## EXERCISE PROMPT
Output exactly the span of lines beginning with the one that holds "Where should I click to: Click" and ending with the last line of the data below.

• • • •

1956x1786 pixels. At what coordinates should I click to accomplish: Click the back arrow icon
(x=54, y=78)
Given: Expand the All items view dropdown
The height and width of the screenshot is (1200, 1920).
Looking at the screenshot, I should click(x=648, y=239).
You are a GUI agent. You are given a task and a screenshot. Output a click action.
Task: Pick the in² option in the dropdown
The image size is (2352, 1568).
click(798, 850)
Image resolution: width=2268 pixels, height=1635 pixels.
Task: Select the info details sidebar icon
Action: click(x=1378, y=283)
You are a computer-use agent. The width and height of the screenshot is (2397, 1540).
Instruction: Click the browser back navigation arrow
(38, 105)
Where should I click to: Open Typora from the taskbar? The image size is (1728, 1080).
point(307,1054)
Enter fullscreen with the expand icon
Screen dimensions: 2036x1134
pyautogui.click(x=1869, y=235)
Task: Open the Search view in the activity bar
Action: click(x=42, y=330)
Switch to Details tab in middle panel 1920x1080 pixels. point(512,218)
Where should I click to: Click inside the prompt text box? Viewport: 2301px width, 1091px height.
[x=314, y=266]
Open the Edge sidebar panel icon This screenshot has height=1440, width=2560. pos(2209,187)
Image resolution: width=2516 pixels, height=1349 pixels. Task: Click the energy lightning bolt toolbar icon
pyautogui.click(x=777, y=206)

• • • •

## RESPONSE AREA
Where should I click to: Click inside the prompt text box? Viewport: 2301px width, 1091px height.
[x=314, y=266]
Open the Edge sidebar panel icon This screenshot has height=1440, width=2560. pos(2209,187)
Image resolution: width=2516 pixels, height=1349 pixels. Task: Click the energy lightning bolt toolbar icon
pyautogui.click(x=777, y=206)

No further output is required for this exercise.